BEGIN RECORD EXTRACTS

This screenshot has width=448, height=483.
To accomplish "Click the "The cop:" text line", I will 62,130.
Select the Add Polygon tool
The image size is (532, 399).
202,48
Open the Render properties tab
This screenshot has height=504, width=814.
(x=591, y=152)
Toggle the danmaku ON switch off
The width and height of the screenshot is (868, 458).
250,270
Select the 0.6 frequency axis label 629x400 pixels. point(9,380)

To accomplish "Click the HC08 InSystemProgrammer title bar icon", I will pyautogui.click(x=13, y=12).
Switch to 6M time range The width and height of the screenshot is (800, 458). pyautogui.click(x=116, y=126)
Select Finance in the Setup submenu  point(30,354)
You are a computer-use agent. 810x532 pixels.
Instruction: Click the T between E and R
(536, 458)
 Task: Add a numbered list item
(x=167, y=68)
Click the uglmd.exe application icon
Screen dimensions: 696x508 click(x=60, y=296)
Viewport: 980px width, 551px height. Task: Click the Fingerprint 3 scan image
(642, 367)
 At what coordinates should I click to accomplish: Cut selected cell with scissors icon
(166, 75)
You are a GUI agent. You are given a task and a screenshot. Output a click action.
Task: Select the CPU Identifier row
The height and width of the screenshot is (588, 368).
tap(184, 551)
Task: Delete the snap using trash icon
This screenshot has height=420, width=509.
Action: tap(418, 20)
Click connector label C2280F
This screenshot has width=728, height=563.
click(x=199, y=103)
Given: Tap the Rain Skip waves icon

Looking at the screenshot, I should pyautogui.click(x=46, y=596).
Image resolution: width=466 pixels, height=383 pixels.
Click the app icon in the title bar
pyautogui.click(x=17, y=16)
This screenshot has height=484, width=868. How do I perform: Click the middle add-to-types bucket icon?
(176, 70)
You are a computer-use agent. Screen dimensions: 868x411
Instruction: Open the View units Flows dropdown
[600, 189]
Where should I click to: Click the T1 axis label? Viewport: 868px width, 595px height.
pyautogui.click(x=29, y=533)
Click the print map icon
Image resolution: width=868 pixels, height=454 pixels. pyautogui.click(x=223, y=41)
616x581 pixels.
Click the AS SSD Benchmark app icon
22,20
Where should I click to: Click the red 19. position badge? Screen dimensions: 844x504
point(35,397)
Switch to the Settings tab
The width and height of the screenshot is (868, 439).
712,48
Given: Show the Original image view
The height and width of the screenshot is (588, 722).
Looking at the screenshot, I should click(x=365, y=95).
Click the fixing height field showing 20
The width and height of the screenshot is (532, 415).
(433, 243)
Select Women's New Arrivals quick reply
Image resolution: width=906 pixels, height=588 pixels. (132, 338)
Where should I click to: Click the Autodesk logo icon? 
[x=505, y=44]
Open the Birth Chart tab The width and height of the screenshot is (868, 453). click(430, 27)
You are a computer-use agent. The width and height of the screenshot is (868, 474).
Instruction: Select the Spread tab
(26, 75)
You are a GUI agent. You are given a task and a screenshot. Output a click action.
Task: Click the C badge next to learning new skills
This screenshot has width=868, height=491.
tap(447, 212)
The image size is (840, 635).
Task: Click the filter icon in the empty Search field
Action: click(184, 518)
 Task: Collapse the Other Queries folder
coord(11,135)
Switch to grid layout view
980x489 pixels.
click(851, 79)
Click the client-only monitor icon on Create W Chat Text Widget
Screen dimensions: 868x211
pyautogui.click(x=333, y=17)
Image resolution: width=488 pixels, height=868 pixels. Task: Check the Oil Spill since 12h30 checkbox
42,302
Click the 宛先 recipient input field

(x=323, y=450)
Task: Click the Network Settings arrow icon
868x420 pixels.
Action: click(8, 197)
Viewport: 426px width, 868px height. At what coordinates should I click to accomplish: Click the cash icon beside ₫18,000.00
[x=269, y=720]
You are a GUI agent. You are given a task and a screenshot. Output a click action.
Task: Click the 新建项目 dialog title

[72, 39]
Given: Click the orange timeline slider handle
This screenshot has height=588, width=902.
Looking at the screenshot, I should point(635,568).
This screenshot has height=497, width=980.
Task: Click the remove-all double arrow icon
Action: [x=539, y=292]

END RECORD EXTRACTS

**WHAT TO DO:** Could you find every line in the records above that has the string "computer" and copy it?

**OUTPUT FOR THIS EXERCISE:**
You are a computer-use agent. 810x532 pixels.
You are a computer-use agent. Screen dimensions: 868x411
You are a computer-use agent. The width and height of the screenshot is (868, 474).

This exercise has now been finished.